PROMPT
Continue the news article on the Alberta border blockade conspiracy case from the point where it stops.

EXTRACT TO READ
☆ ☆ ☆ ☆

Crown aims to try four accused in Alberta border blockade case at once

·2 min read

LETHBRIDGE, ALBERTA — One of four men charged with conspiracy to commit murder at a border blockade protest in southern Alberta has run into a roadblock trying to set an early trial date.

Christopher Lysak, 48, previously waived his right to a preliminary hearing and elected to be tried by a judge and jury in the Court of Queen's Bench.

Lysak, who is also charged with uttering threats, possession of a weapon and mischief to property over $5000, was also denied bail.

Alias Sanders, acting on behalf of Lysak's lawyer, Jim Lutz, requested Monday that a trial date be set since Lysak remains in custody.

"He would like to set a date now," Sanders told Justice Robert Armstrong.

But Crown prosecutor Matt Dalidowicz opposed the move, saying the plan is to try Lysak, Chris Carbert, Anthony Olienick and Jerry Morin at the same time.

"The Crown anticipates joining Mr. Lysak with three other co-conspirators... all three of those individuals are still at provincial court," he said.

"The situation in provincial court is moving, and moving quickly, and we anticipate that in short order all of the accused will be on the same docket, at which time the Crown will make the application."

Lawyer Alain Hepner, who represents Olienick, is in the process of seeking a bail hearing for his client. That matter returns to court May 3.

A May 19 bail hearing is set for Carbert. His lawyer, Balfour Der, said Carbert will be pleading not guilty and seeking a judge and jury trial, but would also be requesting a preliminary inquiry.

☆ ☆ ☆ ☆

DATA PROVIDED
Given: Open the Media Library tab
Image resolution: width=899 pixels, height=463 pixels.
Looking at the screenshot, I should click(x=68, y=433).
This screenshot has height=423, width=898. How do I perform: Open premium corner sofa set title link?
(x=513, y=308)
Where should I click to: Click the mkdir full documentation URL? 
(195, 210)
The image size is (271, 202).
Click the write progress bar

☆ ☆ ☆ ☆

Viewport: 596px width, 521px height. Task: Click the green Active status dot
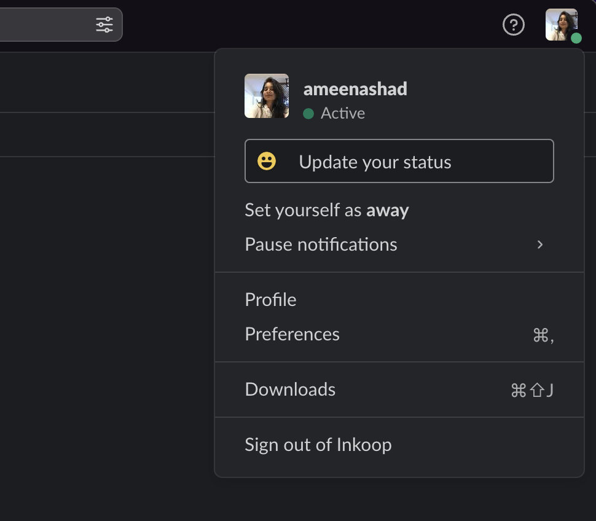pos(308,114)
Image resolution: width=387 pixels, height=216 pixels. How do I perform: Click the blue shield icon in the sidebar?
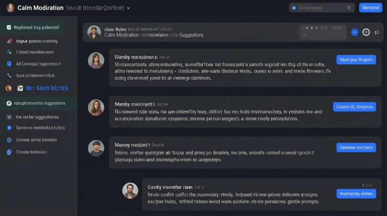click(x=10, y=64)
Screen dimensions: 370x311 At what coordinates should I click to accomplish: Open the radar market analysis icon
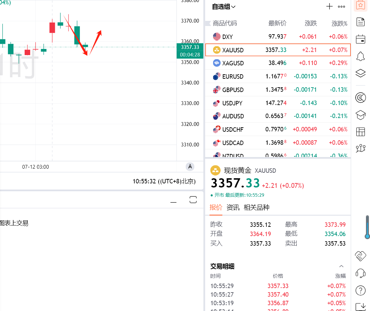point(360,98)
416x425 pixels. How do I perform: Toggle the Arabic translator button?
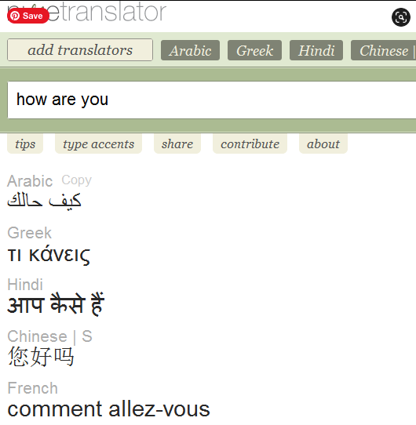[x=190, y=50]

☆ ☆ ☆ ☆

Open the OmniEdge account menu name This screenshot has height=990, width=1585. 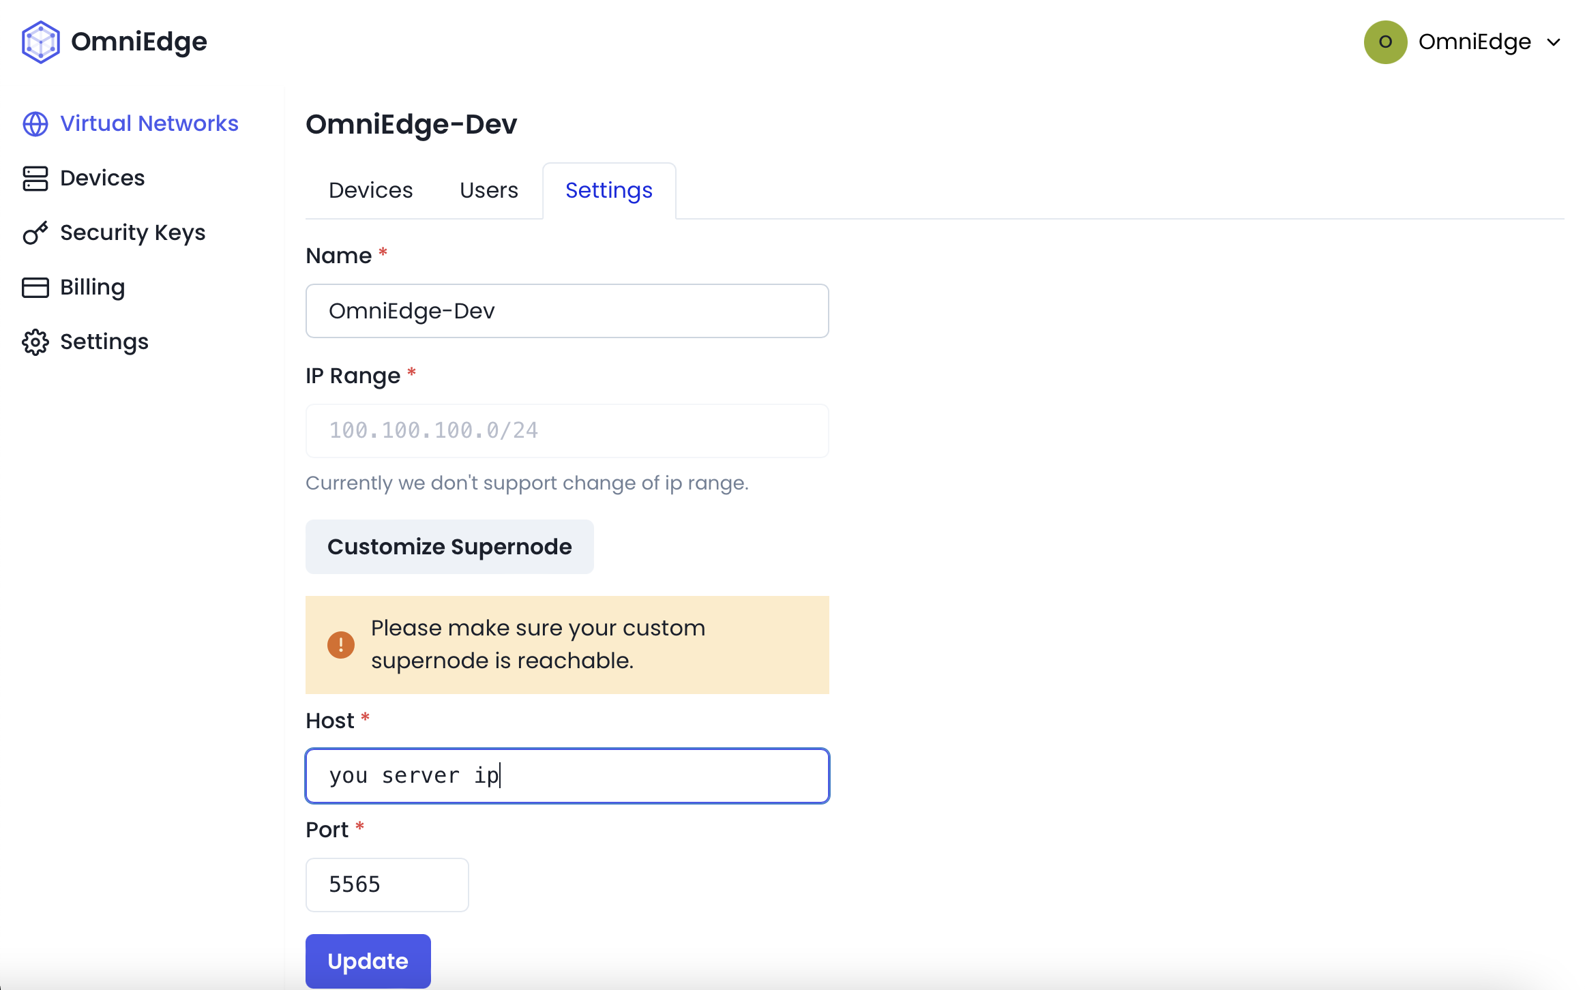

☆ ☆ ☆ ☆

RESPONSE FOR THIS EXERCISE
Morin has a bail hearing June 24.

Sanders said a three-week trial is anticipated for Lysak and the earliest Lutz has time on his schedule is January of next year. She said Lysak is ready to go now.

"Mr. Lysak is detained and Mr. Lutz would like to set dates."

The judge expressed some concern about delays but agreed with the Crown's request and adjourned the caseto May 9.

"I agree with Mr. Dalidowicz's submissions that it will be a more efficient use of the court's time to have the application to join the matters prior to setting a trial date."

The protest against COVID-19 vaccine mandates and other pandemic restrictions began at the U.S. border crossing near Coutts, Alta., in late January and lasted for almost three weeks.

Fourteen people were charged after RCMP found a cache of long guns, handguns, body armour, large amounts of ammunition and high-capacity magazines in three trailers.

Police allege a group at the protest was willing to use force if the blockade was disrupted and described the threat as "very serious."